Collected data:
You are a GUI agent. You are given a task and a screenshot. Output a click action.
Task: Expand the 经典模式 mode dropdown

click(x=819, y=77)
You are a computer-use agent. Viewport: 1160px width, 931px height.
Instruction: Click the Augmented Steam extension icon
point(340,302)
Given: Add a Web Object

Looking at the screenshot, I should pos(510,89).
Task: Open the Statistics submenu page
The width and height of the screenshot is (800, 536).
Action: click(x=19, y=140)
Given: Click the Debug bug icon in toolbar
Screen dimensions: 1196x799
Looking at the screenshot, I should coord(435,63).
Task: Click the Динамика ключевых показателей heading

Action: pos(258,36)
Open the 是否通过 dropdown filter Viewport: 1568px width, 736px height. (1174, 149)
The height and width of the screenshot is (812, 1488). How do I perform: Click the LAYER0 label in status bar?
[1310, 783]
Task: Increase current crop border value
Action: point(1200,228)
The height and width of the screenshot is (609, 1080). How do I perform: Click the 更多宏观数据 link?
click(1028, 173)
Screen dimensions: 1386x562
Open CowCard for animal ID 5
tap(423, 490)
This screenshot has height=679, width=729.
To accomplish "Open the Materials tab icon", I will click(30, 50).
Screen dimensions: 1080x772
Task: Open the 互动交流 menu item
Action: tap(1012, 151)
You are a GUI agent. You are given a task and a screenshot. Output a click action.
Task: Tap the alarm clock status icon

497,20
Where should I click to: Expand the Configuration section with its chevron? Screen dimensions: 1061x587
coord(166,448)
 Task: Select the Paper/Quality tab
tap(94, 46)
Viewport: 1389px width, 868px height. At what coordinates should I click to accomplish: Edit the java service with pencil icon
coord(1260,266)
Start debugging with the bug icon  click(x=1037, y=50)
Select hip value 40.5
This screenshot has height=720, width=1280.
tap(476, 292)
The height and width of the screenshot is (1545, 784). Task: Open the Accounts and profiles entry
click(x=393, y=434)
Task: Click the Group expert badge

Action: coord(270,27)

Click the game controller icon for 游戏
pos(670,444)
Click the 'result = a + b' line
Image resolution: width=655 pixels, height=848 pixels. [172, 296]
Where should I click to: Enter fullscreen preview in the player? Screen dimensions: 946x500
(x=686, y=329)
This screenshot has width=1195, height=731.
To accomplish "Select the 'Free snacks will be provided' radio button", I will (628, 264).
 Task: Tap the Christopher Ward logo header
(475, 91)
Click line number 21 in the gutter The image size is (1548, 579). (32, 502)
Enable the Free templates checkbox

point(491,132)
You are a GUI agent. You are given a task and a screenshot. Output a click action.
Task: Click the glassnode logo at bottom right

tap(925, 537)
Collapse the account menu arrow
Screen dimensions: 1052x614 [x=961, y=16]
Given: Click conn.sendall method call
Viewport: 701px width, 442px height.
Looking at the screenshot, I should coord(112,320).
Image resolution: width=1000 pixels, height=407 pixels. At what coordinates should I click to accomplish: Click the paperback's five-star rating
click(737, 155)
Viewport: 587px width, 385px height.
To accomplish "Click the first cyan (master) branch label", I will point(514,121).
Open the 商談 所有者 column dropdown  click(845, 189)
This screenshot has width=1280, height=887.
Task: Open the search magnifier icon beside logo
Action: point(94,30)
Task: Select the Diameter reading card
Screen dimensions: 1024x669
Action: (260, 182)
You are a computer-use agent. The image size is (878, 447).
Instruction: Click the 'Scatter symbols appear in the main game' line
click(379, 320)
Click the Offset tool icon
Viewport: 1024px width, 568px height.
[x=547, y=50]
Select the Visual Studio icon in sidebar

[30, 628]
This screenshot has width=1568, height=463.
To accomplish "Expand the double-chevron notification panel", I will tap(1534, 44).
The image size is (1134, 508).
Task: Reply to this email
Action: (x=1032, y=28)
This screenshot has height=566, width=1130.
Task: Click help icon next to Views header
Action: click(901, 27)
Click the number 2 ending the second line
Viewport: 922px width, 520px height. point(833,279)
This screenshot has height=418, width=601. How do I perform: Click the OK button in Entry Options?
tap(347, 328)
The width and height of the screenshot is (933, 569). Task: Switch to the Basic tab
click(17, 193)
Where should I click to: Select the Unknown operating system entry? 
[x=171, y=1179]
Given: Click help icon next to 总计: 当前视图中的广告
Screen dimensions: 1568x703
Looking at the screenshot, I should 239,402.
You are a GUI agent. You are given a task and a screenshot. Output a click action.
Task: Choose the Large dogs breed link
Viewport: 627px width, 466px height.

ACTIVITY
Show every line from the entries above in which the word "computer" appears.

SOLVED PROBLEM
You are a computer-use agent. Viewport: 1160px width, 931px height.
You are a computer-use agent. The image size is (878, 447).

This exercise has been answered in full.